I've had Mercury since I started driving. Now I only carry liability I renew every six months. Is it $126 for everyone or does it vary?


----------



## LBCUberGirl (Jan 10, 2016)

I'm also insured by Mercury and recently added the U651 endorsement and it ran me approx $15 extra per month.


----------



## Whiteorchids (Oct 7, 2015)

LBCUberGirl said:


> I'm also insured by Mercury and recently added the U651 endorsement and it ran me approx $15 extra per month.


Do you have full coverage or liability? I'm wondering if I can only add it with only liability. If I ask about it and don't get it then they will suspect I drive for uber then drop me unless I call anonymous. Lol. I've had the same ins girl 25 years.


----------



## Mickeymanp (Apr 9, 2015)

Whiteorchids said:


> Do you have full coverage or liability? I'm wondering if I can only add it with only liability. If I ask about it and don't get it then they will suspect I drive for uber then drop me unless I call anonymous. Lol. I've had the same ins girl 25 years.


I have full coverage and the U651 endorsement basically addresses coverage for ridesharing, not coverage limits.
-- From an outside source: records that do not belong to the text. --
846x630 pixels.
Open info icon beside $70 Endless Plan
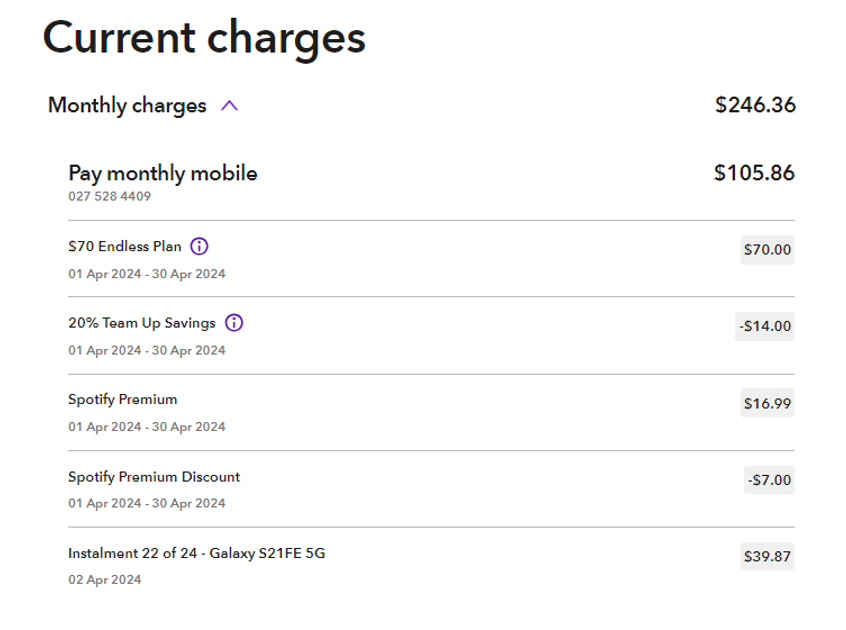(x=199, y=246)
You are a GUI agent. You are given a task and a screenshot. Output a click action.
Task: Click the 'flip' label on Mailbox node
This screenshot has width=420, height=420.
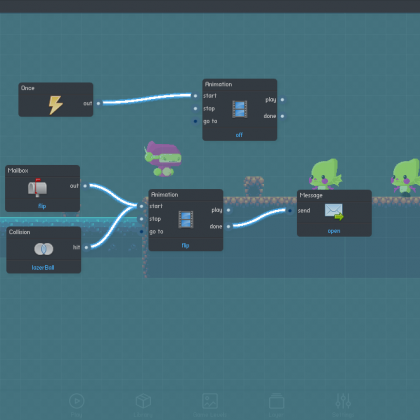click(42, 206)

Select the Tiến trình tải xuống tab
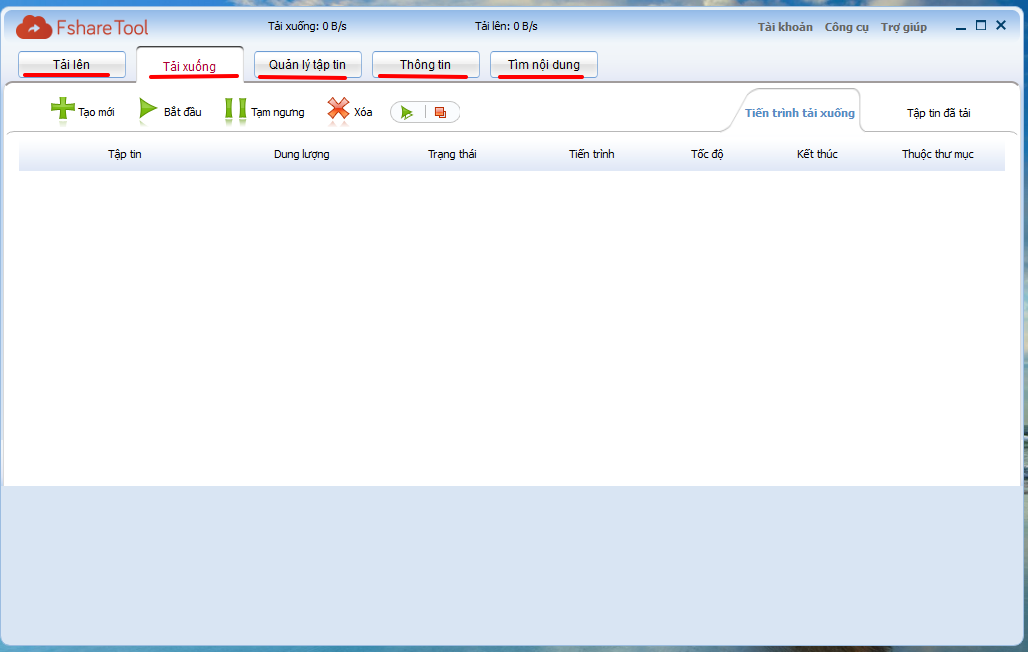[800, 113]
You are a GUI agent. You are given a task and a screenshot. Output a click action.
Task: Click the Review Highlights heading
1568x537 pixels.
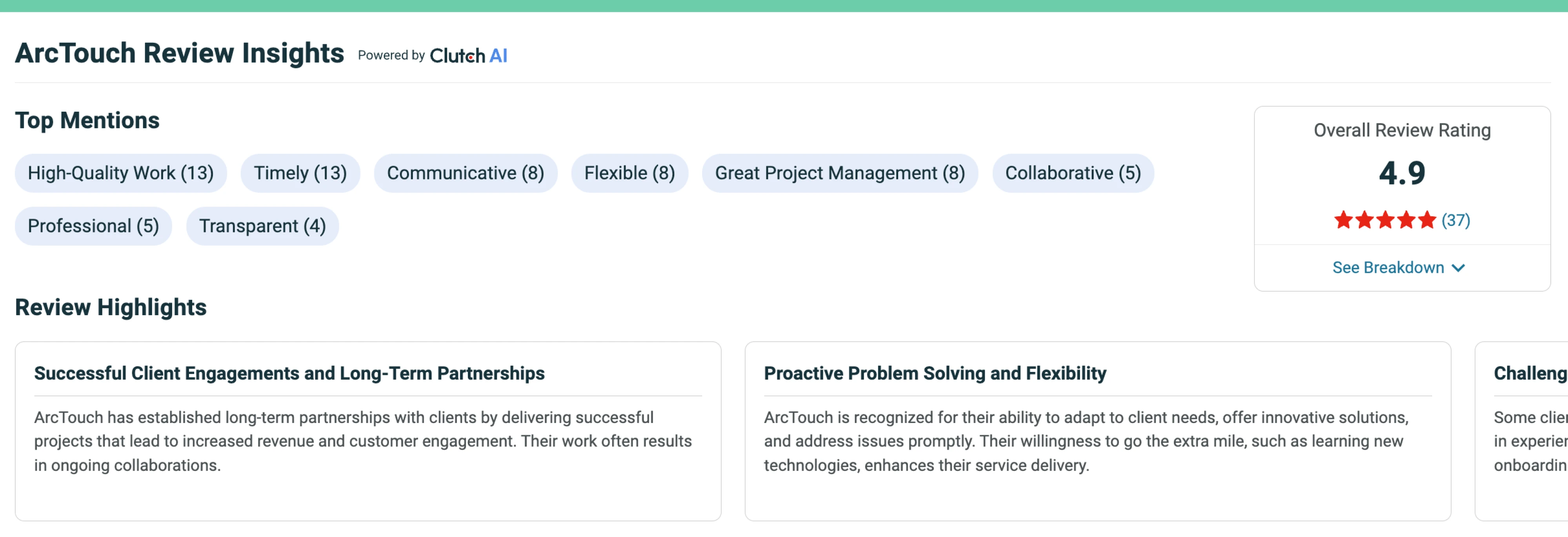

Your basic policy coverage doesn't change.


----------



## Whiteorchids (Oct 7, 2015)

Mickeymanp said:


> I have full coverage and the U651 endorsement basically addresses coverage for ridesharing, not coverage limits. Your basic policy coverage doesn't change.


So you think I would be able to add it to my liability policy? I'm afraid to ask my agent then she might suspect I drive for uber and drop me. I've had it for about 25 years.


----------



## Mickeymanp (Apr 9, 2015)

Absolutely! Like you, I was concerned that I was at risk of Mercury dropping me if they really didn't now cover ridesharing. But, after doing diligent research, I was comfortable and contacted my agent and added the U651 Endorsement to my insurance.


----------



## Mike T (Nov 11, 2015)

In Arizona, They cover all 3 phases as well.


----------



## soupergloo (Jul 24, 2015)

Do you have to call an agent to add this on? I'm trying to create a new policy, but don't see the option anywhere online.


----------



## Mike T (Nov 11, 2015)

soupergloo said:


> Do you have to call an agent to add this on? I'm trying to create a new policy, but don't see the option anywhere online.


Supergloo, You can't get it online. You'll need to call a Mercury agent in California and they need to do the quote. In NorCAl- Aon is a large agency, try them.


----------